1. What qualifies you to appraise my property?
A qualified appraiser has formal education in appraisal theory, principles, procedures, ethics, and law. The appraiser should be up to date on the latest appraisal standards. Continuing education and testing are the only ways to ensure this competence.
The appraiser you hire should be familiar with the type of property you want to be appraised and know how to value it correctly.
Expertise on a particular type of property is not enough if the “expert” does not know how to evaluate an item for its appropriate worth. Without appraisal training, these “experts” have no way of understanding the complicated variety of marketplace definitions that are used to determine appropriate values for appropriate uses.
For example, a museum curator may be able to authenticate a work of art, or a jeweler may be able to determine the identity of a gemstone, but neither may be able to value those items correctly unless they follow appropriate appraisal principles and procedures.
2. Do all appraisers have similar qualifications?
No! Many self-acclaimed personal property appraisers have not completed any professional education!
It is important to ask the prospective appraiser what type of formal appraisal education training he or she has received. Obtaining a copy of the appraiser’s professional profile or resume can help you evaluate the appraiser’s credentials; the burden is on the consumer to evaluate an appraiser’s qualifications.
3. Do you belong to an appraisal society that tests its members?
There are many appraisal organizations, but only a few require members to take courses and pass tests before being admitted as “accredited” members. ISA is such an organization.
Membership in an appraisal association is important because it shows that the appraiser is involved with the profession, has peer recognition, has access to updated information, and is subject to a code of ethics and conduct.
4. Have you been tested? Do you take continuing education classes?
If the appraiser claims membership in a group that trains and tests its members, be sure to ask if this appraiser has personally gone through the training and testing.
Some organizations have “grandfathered” members into high membership status without testing them. “Grandfathering” means allowing members to retain their titles and status if they joined before new rules or testing standards were required. ISA has an absolute non-grandfathering policy.
Continuing education is also important for appraisers. Procedures and regulations are always changing. Because of this; ISA constantly updates, expands and re-writes its courses to ensure that its members will perform the work you need with the knowledge of all the latest professional standards.
5. How will you handle items which may be outside your specialty area?
No appraiser should claim expertise in everything. ISA recognizes over 220 areas of specialty knowledge. A good appraiser knows his or her limits and is expected to consult with other experts when necessary.
6. What is your fee and on what basis do you charge?
DO NOT hire an appraiser who charges a percentage of the appraised value, or charges a “contingency” fee. These practices are clear conflicts of interest and may result in biased values.

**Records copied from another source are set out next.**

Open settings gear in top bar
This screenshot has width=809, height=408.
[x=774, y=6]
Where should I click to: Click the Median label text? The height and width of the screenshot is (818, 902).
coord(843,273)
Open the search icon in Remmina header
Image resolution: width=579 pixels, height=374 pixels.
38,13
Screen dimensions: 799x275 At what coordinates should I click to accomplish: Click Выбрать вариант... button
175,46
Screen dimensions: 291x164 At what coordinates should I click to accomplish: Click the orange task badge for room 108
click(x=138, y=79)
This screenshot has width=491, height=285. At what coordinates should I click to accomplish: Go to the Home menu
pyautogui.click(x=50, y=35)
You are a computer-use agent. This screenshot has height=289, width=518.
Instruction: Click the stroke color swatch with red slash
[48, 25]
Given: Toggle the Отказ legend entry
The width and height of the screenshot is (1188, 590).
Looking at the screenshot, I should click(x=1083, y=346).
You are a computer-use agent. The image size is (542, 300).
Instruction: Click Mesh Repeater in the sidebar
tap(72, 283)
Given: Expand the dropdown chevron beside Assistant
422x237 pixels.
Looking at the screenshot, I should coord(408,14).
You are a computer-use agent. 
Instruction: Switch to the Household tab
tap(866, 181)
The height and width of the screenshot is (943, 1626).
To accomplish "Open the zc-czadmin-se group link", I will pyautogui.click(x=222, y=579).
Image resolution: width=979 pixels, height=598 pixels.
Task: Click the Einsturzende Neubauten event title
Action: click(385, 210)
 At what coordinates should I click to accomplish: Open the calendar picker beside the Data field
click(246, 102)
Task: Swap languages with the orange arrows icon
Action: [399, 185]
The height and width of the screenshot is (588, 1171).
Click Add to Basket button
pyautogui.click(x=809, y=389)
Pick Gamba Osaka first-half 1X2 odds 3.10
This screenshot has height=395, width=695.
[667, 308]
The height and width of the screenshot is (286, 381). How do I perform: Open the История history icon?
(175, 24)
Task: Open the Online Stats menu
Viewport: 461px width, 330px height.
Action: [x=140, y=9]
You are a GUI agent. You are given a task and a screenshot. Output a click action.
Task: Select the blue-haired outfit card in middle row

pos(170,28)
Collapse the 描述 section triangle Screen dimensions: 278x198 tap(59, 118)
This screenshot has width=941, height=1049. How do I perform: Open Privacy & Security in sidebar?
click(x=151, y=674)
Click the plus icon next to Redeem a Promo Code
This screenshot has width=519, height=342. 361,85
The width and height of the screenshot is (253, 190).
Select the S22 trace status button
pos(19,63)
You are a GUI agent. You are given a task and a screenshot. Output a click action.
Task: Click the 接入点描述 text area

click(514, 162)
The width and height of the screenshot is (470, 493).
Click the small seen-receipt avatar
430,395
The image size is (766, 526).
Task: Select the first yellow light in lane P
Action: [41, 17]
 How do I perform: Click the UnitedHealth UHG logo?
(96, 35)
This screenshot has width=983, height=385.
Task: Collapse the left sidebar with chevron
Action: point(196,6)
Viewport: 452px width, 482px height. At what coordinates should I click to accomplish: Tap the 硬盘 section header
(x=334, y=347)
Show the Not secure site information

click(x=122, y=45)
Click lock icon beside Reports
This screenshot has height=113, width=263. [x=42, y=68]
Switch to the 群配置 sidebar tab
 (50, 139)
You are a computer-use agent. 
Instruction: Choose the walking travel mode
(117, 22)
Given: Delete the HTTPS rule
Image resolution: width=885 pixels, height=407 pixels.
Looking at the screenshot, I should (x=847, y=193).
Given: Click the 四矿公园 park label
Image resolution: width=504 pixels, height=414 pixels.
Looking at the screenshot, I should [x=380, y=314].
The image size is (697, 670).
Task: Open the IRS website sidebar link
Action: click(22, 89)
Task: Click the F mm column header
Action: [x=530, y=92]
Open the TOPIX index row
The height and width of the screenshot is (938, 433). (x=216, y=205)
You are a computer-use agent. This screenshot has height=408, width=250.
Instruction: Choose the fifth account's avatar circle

The IRS will not accept an appraisal done with such fee arrangements.
ISA appraisers are prohibited by their Code of Ethics from charging a fee based on a percentage of the value of the property appraised. Hourly fees, flat rates, or per item charges are acceptable.
7. What will the appraisal report be like?
You should receive a formal, typewritten report that presents the information you need in a complete and organized way.
Some appraisal societies only teach appraisal theory with no ‘real-life’ examples. ISA is the only major appraisal society in the United States that specifically trains its members in how to write standardized, comprehensive appraisal reports. Each accredited member has been tested on these standards.